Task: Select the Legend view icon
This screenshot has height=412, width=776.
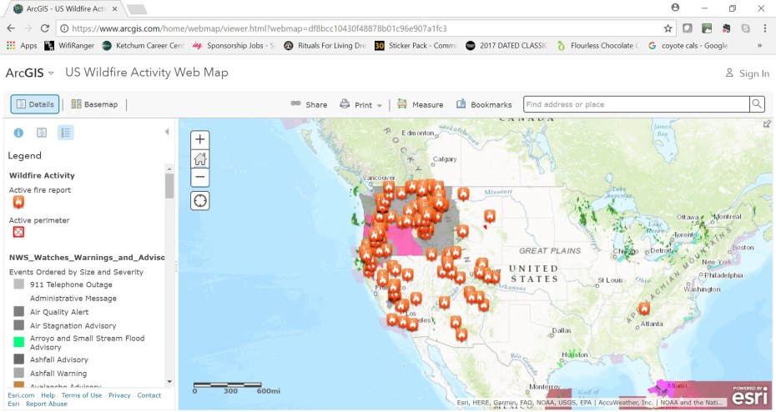Action: (x=65, y=133)
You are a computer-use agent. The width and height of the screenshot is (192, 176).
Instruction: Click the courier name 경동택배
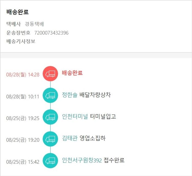click(x=35, y=24)
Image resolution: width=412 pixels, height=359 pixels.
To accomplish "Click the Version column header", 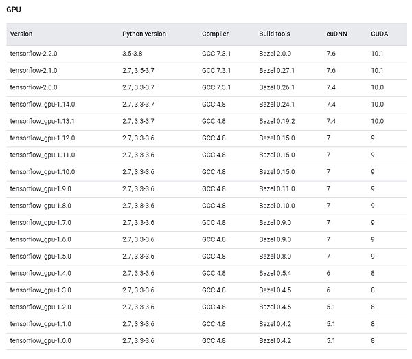I will 21,34.
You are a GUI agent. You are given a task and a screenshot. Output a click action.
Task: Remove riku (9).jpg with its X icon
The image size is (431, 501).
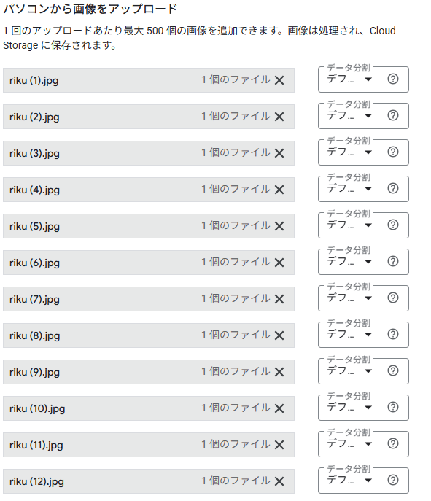click(279, 372)
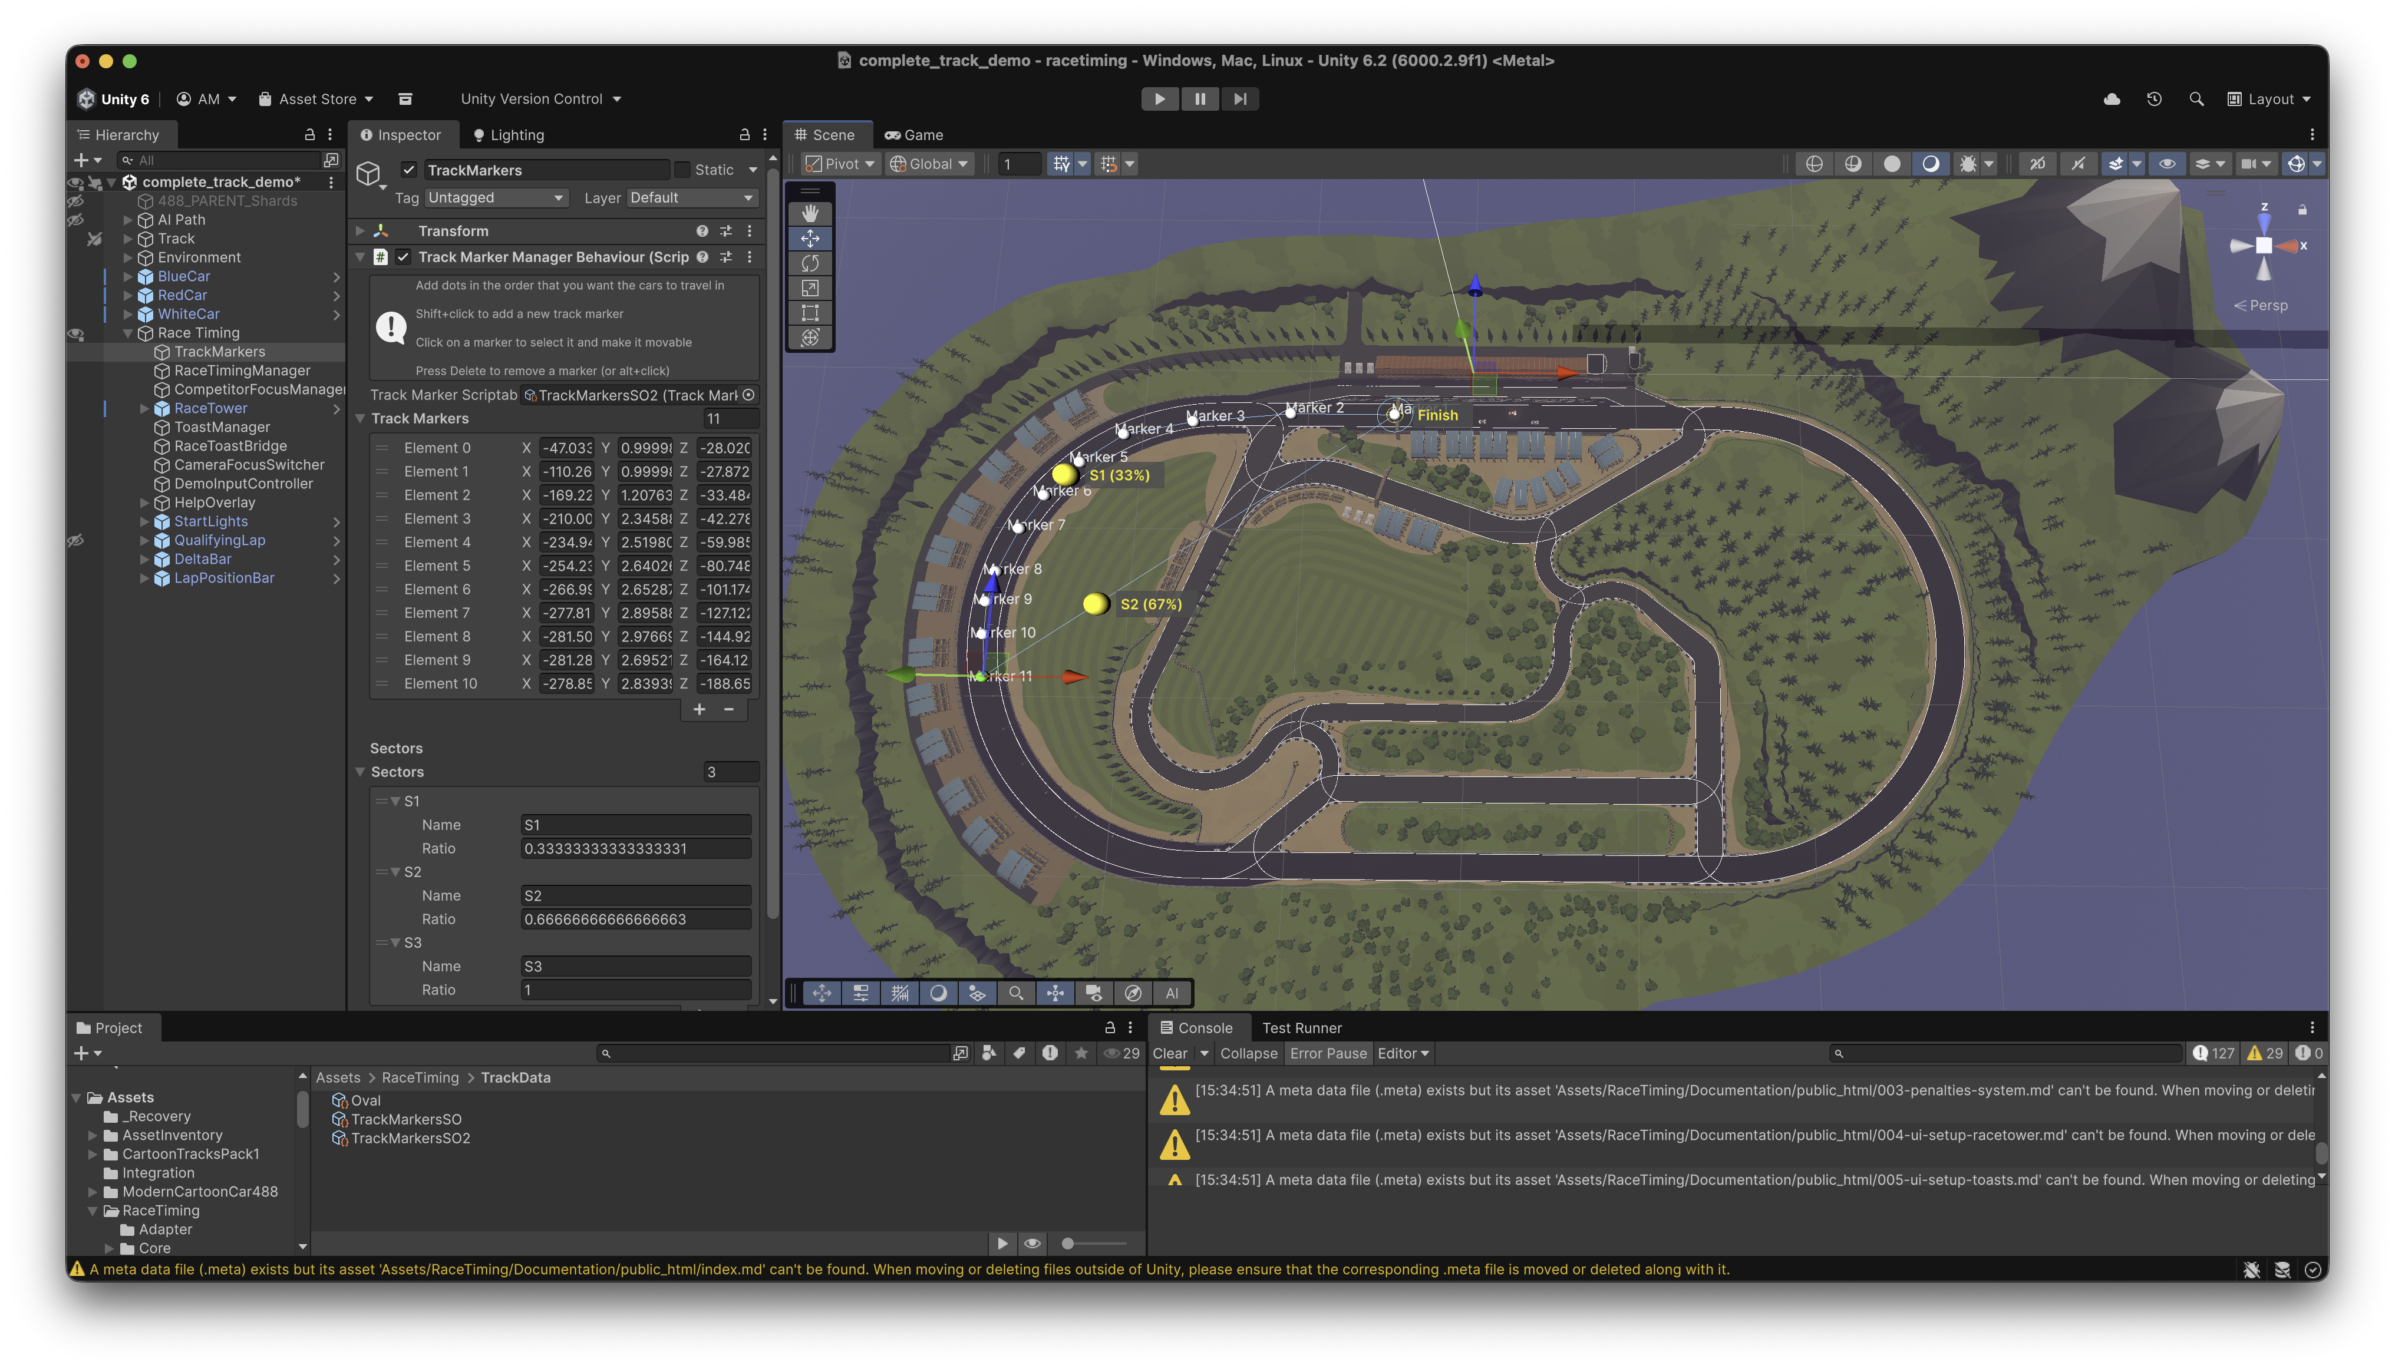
════════
**TASK TO COMPLETE:**
How many lines of the listing above contain the string "icon"? Reply with the number only.

**OUTPUT FOR THIS EXERCISE:**
2